LP : Vous parliez tantôt de la prise en compte des victimes par la CPI. On va malheureusement selon des opinions vers la libération de l’ex-président de la République de Côte d’Ivoire. Dans ces conditions, quelle sera la place des victimes ?

AO
: Nous n’entrons pas dans ce débat. Ce sont les juges qui décident s’il faut oui ou non libérer un détenu. Les juges sont les personnes les mieux habilitées pour pouvoir dire le droit. Pour nous, il faut que le droit soit dit. S’il n’y a pas de preuves contre lui, il sera libéré.
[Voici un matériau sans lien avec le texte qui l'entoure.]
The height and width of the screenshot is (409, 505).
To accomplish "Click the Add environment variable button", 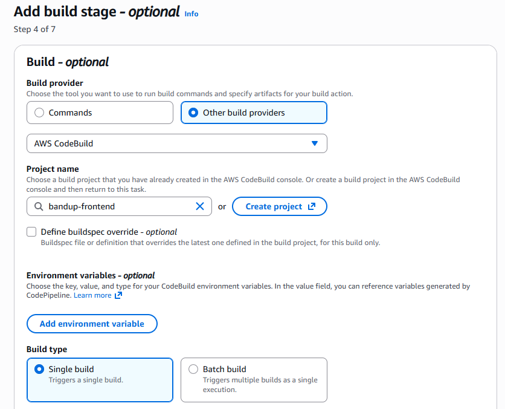I will (x=92, y=324).
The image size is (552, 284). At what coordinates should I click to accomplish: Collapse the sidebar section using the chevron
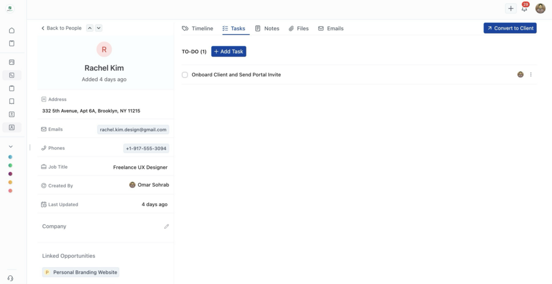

S’il y a des preuves contre lui, il va rester là-bas. Et il va avoir un procès. Nous disons que tous ceux qui fautent, qui commettent des crimes, doivent répondre devant la justice.

LP : La Côte d’Ivoire renonce à faire transférer Simone Gbagbo à La Haye.

AO
: Nous avons produit un communiqué pour dire qu’aujourd’hui la Côte d’Ivoire n’a pas la capacité de juger Simone Gbagbo. Pour le faire, il faut que les textes qui ont été soumis au gouvernement soient adoptés. A l’état actuel des choses, pour nous, elle doit être transférée. Il faut, pour ne pas que cela soit, que la Côte d’Ivoire accélère le processus pour pouvoir avoir cette capacité. Nous avons été rassurés par le ministère de la Justice qui nous a indiqué qu’un travail est en train d’être fait sur le Code pénal, sur le Code de procédure, pour que la Côte d’Ivoire puisse avoir cette capacité.

LP : Un mandat d’arrêt a été lancé contre Blé Goudé. Doit-il être lui aussi transféré à la CPI ?

AO
: Bien sûr. Nous avons dit également, cela est une question de logique que, tant que l’harmonisation des textes n’est pas faite, il va de soi que tous ceux pour qui la CPI a émis un mandat d’arrêt puissent répondre devant elle. Pour le moment, la Côte d’Ivoire n’est pas capable de juger ces cas sur son sol. Il faut que les textes s’alignent sur ceux de la CPI.